TASK DETAILS >>
Reply with every entry, repeated exactly as given.

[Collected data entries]
──────

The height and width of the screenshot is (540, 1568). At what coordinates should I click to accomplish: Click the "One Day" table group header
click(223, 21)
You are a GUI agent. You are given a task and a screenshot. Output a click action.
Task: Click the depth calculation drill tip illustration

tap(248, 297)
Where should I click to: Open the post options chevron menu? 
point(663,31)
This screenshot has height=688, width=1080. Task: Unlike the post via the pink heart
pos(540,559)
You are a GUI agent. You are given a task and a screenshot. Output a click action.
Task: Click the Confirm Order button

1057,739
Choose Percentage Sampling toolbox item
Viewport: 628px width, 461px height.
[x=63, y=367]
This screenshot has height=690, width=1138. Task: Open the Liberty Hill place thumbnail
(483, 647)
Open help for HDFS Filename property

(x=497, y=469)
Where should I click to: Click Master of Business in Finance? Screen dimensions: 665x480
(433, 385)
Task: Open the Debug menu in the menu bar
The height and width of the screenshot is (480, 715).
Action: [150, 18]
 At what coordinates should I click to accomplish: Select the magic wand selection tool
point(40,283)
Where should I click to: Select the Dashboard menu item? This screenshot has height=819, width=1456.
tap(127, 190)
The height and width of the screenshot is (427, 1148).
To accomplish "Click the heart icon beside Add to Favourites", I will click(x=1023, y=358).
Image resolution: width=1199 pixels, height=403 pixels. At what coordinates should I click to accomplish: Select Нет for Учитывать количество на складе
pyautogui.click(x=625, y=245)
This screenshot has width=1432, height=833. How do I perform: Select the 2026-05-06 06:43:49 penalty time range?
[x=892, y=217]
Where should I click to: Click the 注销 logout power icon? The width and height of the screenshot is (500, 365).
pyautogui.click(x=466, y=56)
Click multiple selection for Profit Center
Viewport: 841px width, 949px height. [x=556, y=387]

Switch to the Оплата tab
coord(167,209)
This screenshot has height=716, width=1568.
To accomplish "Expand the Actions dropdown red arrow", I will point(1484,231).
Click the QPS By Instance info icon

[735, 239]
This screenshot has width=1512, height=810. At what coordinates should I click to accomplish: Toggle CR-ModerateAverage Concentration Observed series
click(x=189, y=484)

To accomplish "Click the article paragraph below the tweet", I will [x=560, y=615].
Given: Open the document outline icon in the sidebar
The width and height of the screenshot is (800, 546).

──────

RESPONSE TO THIS TASK >>
The height and width of the screenshot is (540, 1568). At what coordinates should I click to accomplish: Click the "One Day" table group header
click(223, 21)
You are a GUI agent. You are given a task and a screenshot. Output a click action.
Task: Click the depth calculation drill tip illustration

tap(248, 297)
Where should I click to: Open the post options chevron menu? 
point(663,31)
This screenshot has height=688, width=1080. Task: Unlike the post via the pink heart
pos(540,559)
You are a GUI agent. You are given a task and a screenshot. Output a click action.
Task: Click the Confirm Order button

1057,739
Choose Percentage Sampling toolbox item
Viewport: 628px width, 461px height.
[x=63, y=367]
This screenshot has height=690, width=1138. Task: Open the Liberty Hill place thumbnail
(483, 647)
Open help for HDFS Filename property

(x=497, y=469)
Where should I click to: Click Master of Business in Finance? Screen dimensions: 665x480
(433, 385)
Task: Open the Debug menu in the menu bar
The height and width of the screenshot is (480, 715).
Action: [150, 18]
 At what coordinates should I click to accomplish: Select the magic wand selection tool
point(40,283)
Where should I click to: Select the Dashboard menu item? This screenshot has height=819, width=1456.
tap(127, 190)
The height and width of the screenshot is (427, 1148).
To accomplish "Click the heart icon beside Add to Favourites", I will click(x=1023, y=358).
Image resolution: width=1199 pixels, height=403 pixels. At what coordinates should I click to accomplish: Select Нет for Учитывать количество на складе
pyautogui.click(x=625, y=245)
This screenshot has width=1432, height=833. How do I perform: Select the 2026-05-06 06:43:49 penalty time range?
[x=892, y=217]
Where should I click to: Click the 注销 logout power icon? The width and height of the screenshot is (500, 365).
pyautogui.click(x=466, y=56)
Click multiple selection for Profit Center
Viewport: 841px width, 949px height. [x=556, y=387]

Switch to the Оплата tab
coord(167,209)
This screenshot has height=716, width=1568.
To accomplish "Expand the Actions dropdown red arrow", I will point(1484,231).
Click the QPS By Instance info icon

[735, 239]
This screenshot has width=1512, height=810. At what coordinates should I click to accomplish: Toggle CR-ModerateAverage Concentration Observed series
click(x=189, y=484)

To accomplish "Click the article paragraph below the tweet", I will [x=560, y=615].
Given: Open the document outline icon in the sidebar
The width and height of the screenshot is (800, 546).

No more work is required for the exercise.